╔══
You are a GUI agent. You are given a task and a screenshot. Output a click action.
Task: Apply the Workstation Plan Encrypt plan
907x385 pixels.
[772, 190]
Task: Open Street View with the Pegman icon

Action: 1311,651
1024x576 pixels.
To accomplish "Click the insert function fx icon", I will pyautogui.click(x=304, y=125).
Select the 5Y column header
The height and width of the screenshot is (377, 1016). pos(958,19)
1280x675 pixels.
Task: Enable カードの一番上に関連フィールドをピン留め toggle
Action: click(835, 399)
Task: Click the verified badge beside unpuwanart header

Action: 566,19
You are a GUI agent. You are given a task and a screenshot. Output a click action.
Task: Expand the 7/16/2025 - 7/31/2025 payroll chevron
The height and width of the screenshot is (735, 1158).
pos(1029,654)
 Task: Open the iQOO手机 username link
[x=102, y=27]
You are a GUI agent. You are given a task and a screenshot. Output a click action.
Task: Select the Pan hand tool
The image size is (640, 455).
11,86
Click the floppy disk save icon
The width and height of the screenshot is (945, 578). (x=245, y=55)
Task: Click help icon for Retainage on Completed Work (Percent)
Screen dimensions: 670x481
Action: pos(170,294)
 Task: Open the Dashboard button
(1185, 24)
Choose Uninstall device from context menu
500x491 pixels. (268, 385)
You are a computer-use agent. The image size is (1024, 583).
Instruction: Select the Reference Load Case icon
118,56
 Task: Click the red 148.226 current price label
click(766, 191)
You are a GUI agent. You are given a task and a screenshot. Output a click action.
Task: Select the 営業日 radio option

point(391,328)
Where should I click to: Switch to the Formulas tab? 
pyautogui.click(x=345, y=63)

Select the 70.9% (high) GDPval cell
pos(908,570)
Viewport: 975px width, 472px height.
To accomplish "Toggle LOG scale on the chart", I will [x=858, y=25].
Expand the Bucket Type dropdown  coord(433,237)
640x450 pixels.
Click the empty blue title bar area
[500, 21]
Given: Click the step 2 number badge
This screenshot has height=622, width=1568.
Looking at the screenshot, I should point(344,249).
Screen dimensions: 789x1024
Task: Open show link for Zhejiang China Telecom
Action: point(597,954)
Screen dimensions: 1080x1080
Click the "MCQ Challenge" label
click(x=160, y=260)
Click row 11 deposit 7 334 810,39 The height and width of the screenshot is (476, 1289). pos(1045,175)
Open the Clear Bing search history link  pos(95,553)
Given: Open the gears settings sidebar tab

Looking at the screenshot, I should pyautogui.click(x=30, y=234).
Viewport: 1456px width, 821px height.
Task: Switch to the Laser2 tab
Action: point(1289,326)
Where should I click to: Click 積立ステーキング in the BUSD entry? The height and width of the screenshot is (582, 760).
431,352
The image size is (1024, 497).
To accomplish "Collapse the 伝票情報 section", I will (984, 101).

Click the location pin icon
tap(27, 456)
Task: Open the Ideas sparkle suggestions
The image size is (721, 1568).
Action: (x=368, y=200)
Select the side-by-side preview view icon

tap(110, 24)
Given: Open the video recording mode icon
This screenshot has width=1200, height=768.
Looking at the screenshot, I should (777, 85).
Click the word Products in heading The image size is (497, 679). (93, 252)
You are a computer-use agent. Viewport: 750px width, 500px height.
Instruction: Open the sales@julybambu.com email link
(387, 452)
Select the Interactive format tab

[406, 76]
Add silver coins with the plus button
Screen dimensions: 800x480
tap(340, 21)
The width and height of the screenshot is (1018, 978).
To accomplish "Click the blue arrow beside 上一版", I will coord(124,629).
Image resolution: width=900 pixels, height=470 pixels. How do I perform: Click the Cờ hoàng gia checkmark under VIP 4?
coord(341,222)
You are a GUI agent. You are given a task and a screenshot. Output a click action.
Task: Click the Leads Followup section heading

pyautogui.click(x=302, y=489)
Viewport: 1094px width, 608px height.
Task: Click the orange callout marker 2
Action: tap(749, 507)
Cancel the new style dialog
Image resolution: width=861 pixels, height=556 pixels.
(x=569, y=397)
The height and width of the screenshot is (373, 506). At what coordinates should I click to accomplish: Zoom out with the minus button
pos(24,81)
╚══
Reproduce exactly the lines above from the line with "Task: Open the iQOO手机 username link" to the line with "Click row 11", including both, and add nothing.

 Task: Open the iQOO手机 username link
[x=102, y=27]
You are a GUI agent. You are given a task and a screenshot. Output a click action.
Task: Select the Pan hand tool
The image size is (640, 455).
11,86
Click the floppy disk save icon
The width and height of the screenshot is (945, 578). (x=245, y=55)
Task: Click help icon for Retainage on Completed Work (Percent)
Screen dimensions: 670x481
Action: pos(170,294)
 Task: Open the Dashboard button
(1185, 24)
Choose Uninstall device from context menu
500x491 pixels. (268, 385)
You are a computer-use agent. The image size is (1024, 583).
Instruction: Select the Reference Load Case icon
118,56
 Task: Click the red 148.226 current price label
click(766, 191)
You are a GUI agent. You are given a task and a screenshot. Output a click action.
Task: Select the 営業日 radio option

point(391,328)
Where should I click to: Switch to the Formulas tab? 
pyautogui.click(x=345, y=63)

Select the 70.9% (high) GDPval cell
pos(908,570)
Viewport: 975px width, 472px height.
To accomplish "Toggle LOG scale on the chart", I will [x=858, y=25].
Expand the Bucket Type dropdown  coord(433,237)
640x450 pixels.
Click the empty blue title bar area
[500, 21]
Given: Click the step 2 number badge
This screenshot has height=622, width=1568.
Looking at the screenshot, I should point(344,249).
Screen dimensions: 789x1024
Task: Open show link for Zhejiang China Telecom
Action: point(597,954)
Screen dimensions: 1080x1080
Click the "MCQ Challenge" label
click(x=160, y=260)
Click row 11 deposit 7 334 810,39 The height and width of the screenshot is (476, 1289). pos(1045,175)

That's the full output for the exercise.